## What the task asks
Restate word for word the lines from the one bearing "Select the CG42493 gene arrow glyph" through the end of the entries below, and leave every picture out.
______
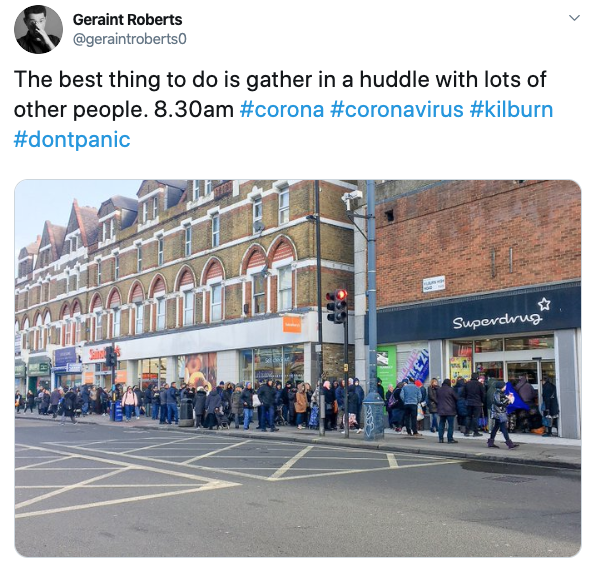Follow the #coronavirus hashtag link

tap(397, 110)
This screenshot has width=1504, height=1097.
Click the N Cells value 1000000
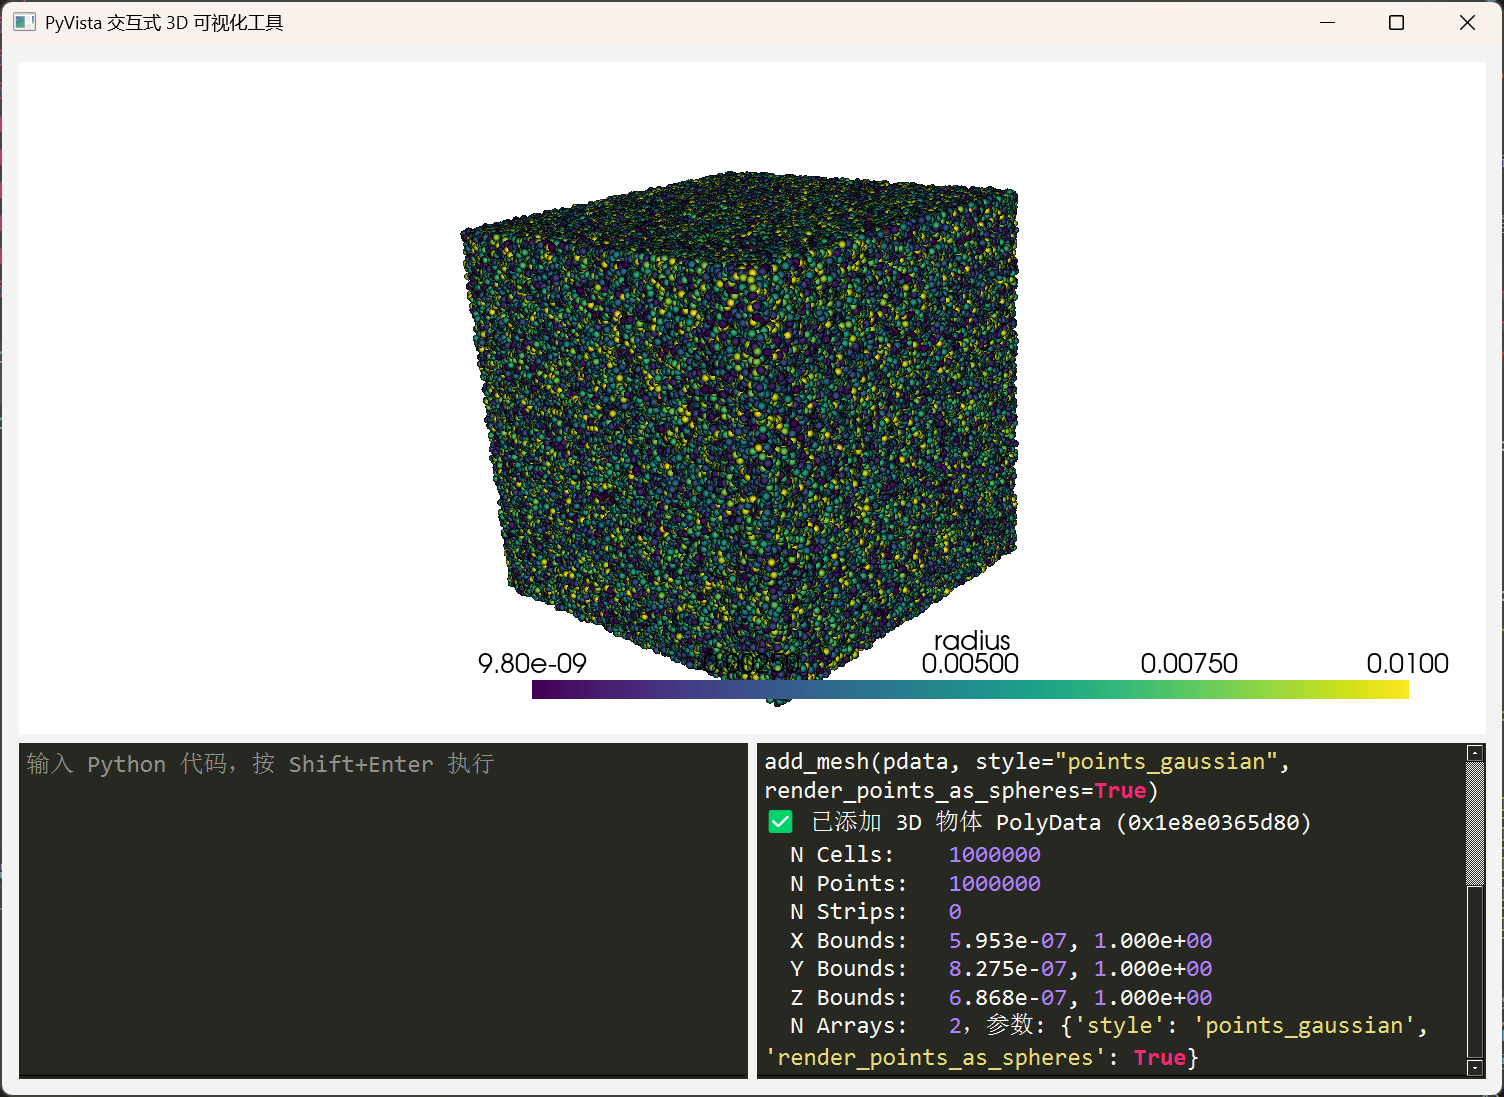(994, 855)
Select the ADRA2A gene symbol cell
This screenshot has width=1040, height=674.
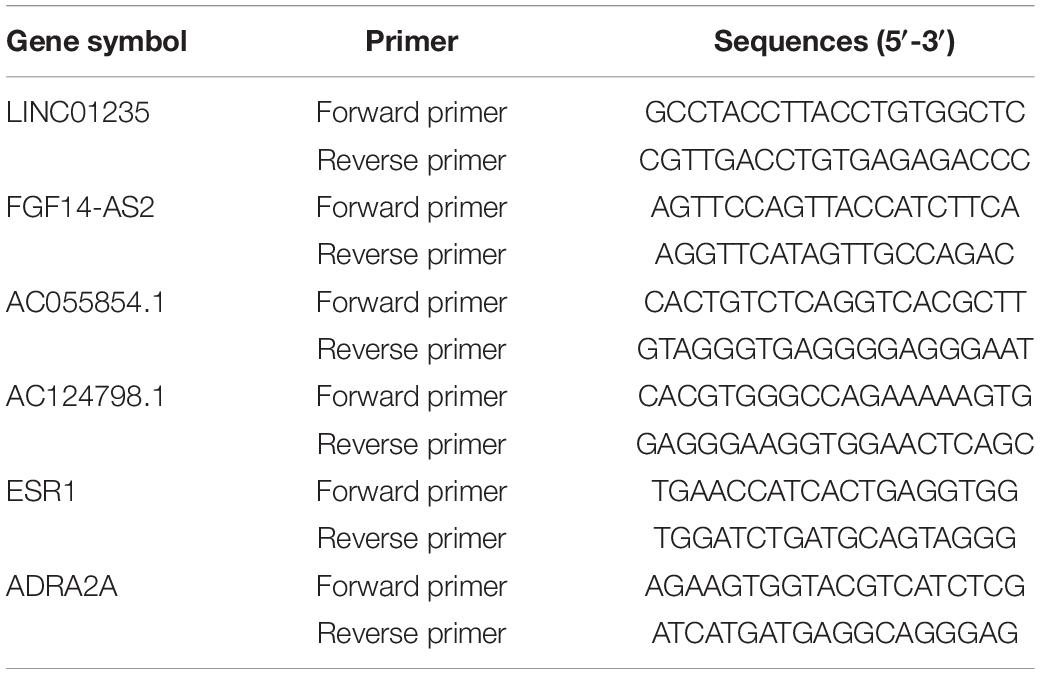[x=62, y=586]
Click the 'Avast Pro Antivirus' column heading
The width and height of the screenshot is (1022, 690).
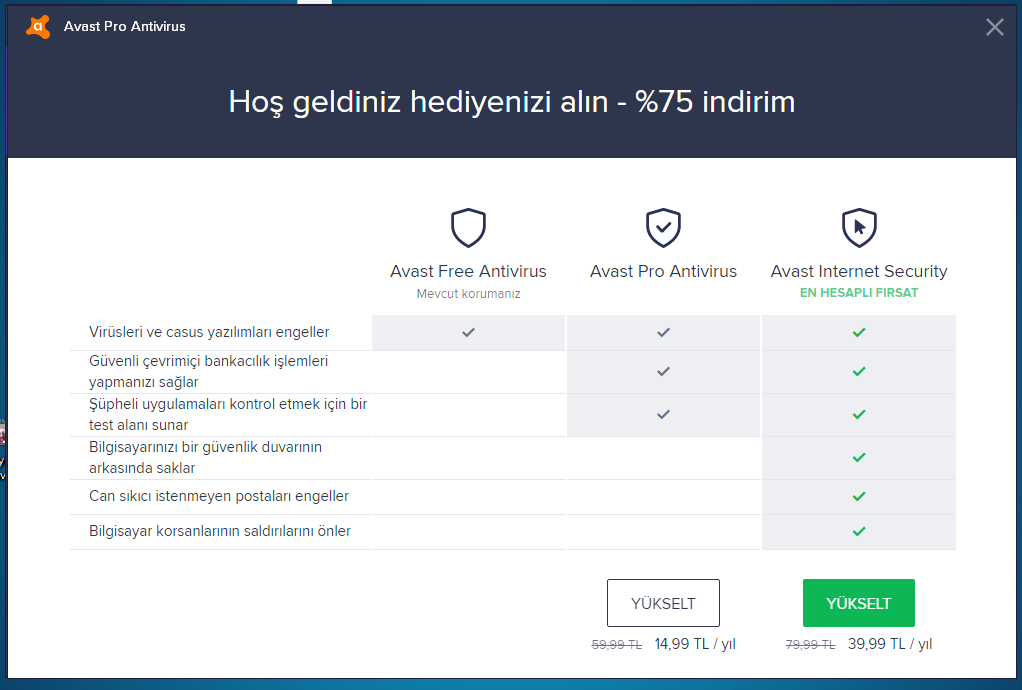tap(663, 271)
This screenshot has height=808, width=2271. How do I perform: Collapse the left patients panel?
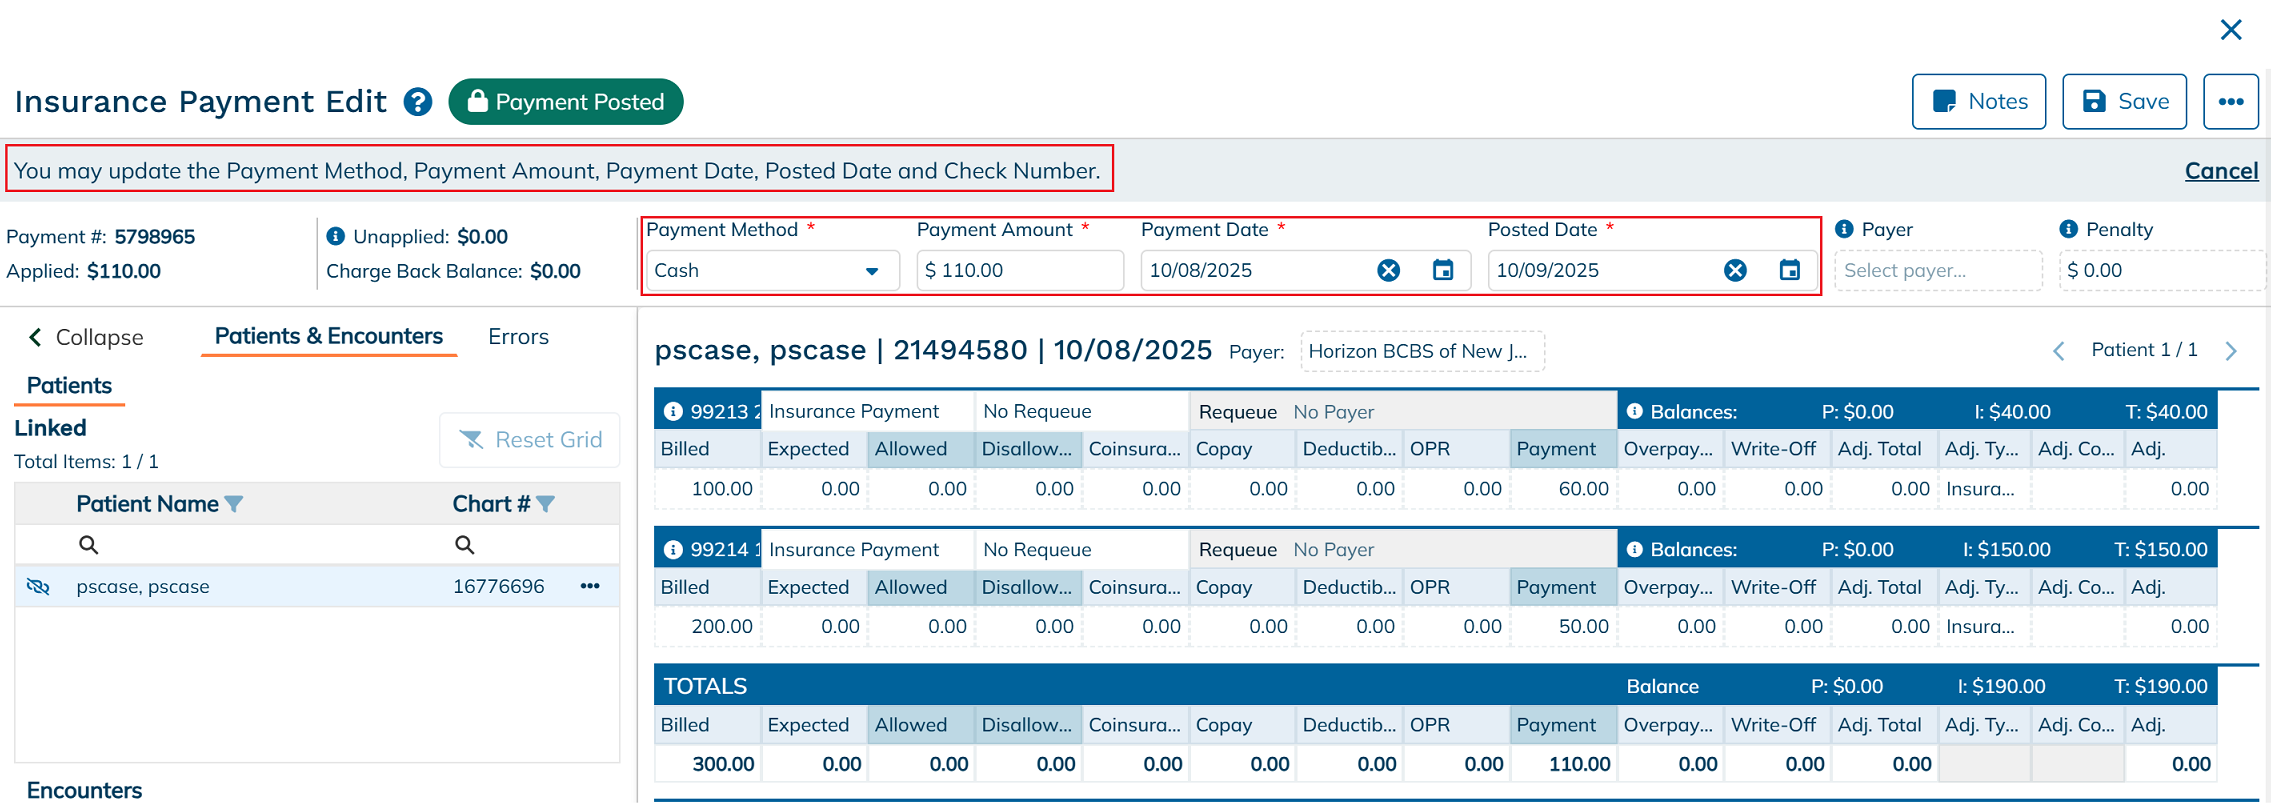[x=85, y=337]
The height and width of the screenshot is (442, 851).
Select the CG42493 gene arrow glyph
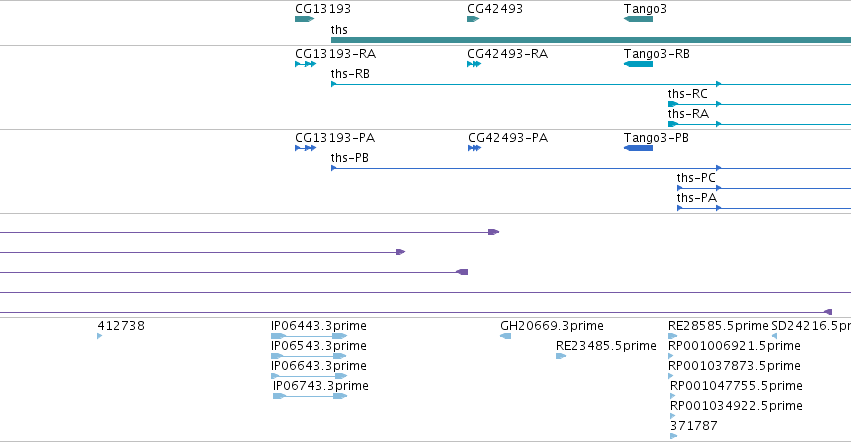coord(473,19)
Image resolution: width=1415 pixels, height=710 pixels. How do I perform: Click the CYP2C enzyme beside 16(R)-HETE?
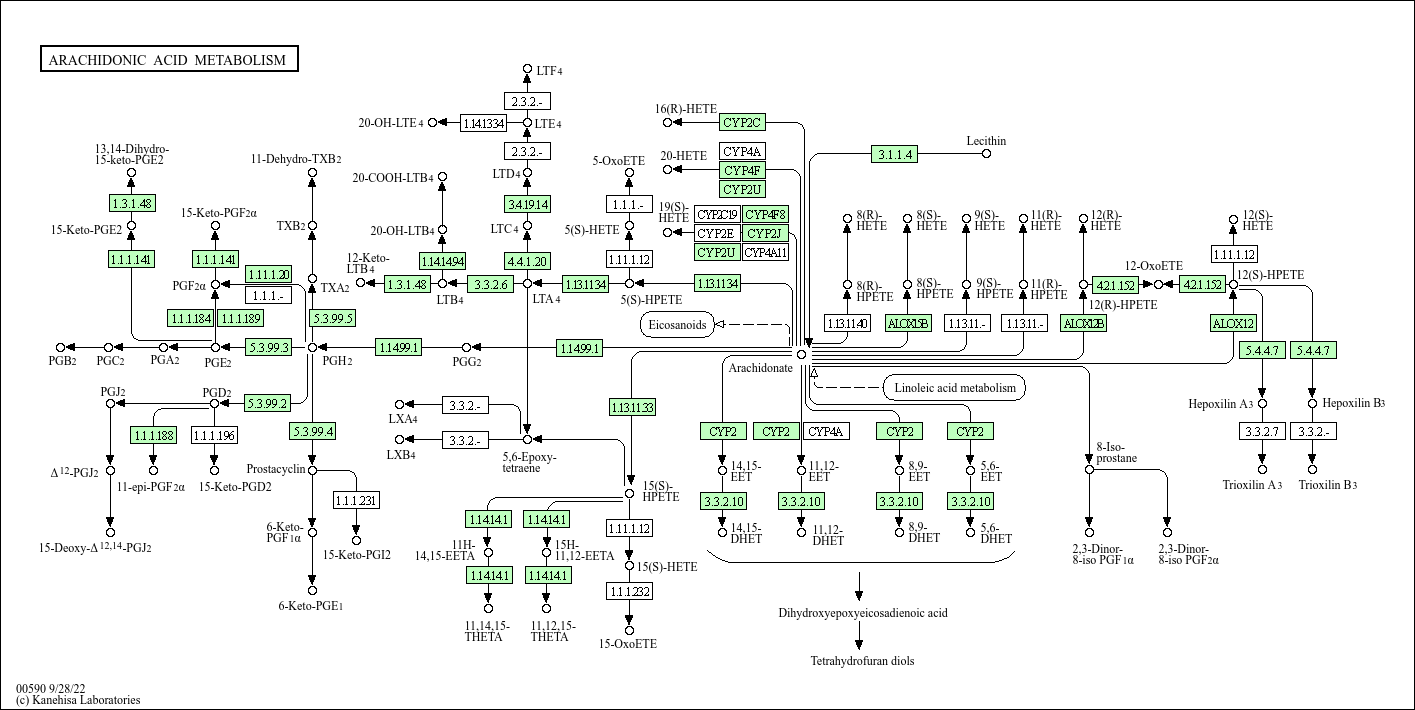click(x=742, y=122)
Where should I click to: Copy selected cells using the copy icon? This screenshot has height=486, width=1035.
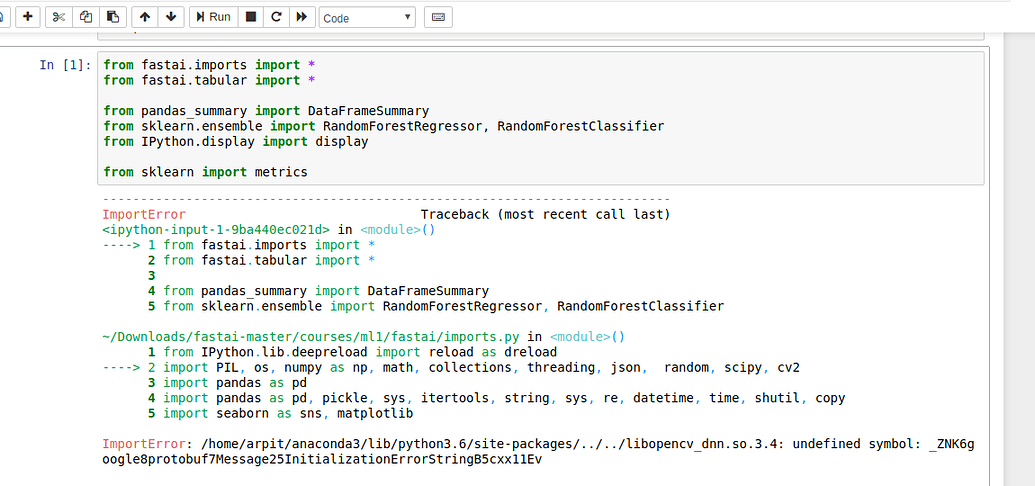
______
## Your solution
Select the CG42493 gene arrow glyph
coord(473,19)
Image resolution: width=1415 pixels, height=710 pixels. How do I perform: Click the CYP2C enzyme beside 16(R)-HETE?
click(x=742, y=122)
Where should I click to: Copy selected cells using the copy icon? This screenshot has height=486, width=1035.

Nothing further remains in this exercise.